### Record excerpts
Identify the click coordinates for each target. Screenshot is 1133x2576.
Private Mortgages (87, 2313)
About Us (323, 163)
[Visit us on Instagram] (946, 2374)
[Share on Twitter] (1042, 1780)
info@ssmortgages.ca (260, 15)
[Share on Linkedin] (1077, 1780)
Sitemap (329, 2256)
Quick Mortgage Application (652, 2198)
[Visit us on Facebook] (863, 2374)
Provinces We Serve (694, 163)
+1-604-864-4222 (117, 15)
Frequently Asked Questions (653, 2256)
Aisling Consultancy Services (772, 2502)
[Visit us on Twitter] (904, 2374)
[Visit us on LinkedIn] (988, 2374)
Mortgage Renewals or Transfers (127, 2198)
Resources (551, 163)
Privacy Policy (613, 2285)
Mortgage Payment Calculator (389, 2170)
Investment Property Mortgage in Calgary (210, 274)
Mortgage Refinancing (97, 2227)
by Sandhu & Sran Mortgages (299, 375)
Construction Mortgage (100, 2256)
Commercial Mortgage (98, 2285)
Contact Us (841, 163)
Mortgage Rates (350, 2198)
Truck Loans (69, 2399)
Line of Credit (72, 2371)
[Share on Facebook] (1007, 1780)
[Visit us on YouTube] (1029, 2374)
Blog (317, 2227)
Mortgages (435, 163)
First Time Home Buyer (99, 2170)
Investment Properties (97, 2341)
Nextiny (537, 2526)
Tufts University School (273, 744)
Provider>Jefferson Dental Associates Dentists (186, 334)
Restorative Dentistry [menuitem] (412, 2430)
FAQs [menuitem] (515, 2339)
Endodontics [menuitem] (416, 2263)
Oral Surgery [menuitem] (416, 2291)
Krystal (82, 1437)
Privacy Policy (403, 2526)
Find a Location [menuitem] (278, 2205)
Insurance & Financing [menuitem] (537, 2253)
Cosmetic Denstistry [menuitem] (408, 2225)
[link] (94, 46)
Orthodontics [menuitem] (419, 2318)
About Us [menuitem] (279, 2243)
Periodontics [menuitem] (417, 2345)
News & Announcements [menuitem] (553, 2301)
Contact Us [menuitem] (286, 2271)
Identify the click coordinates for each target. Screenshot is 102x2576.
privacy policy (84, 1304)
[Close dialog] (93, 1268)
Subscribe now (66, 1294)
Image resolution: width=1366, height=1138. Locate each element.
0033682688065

### Assigned task
From the line with "Krystal (82, 1437)" to the final line of the entries above, return every line exactly as written.

### Answer to the exercise
Krystal (82, 1437)
Privacy Policy (403, 2526)
Find a Location [menuitem] (278, 2205)
Insurance & Financing [menuitem] (537, 2253)
Cosmetic Denstistry [menuitem] (408, 2225)
[link] (94, 46)
Orthodontics [menuitem] (419, 2318)
About Us [menuitem] (279, 2243)
Periodontics [menuitem] (417, 2345)
News & Announcements [menuitem] (553, 2301)
Contact Us [menuitem] (286, 2271)
Identify the click coordinates for each target. Screenshot is 102x2576.
privacy policy (84, 1304)
[Close dialog] (93, 1268)
Subscribe now (66, 1294)
Image resolution: width=1366, height=1138. Locate each element.
0033682688065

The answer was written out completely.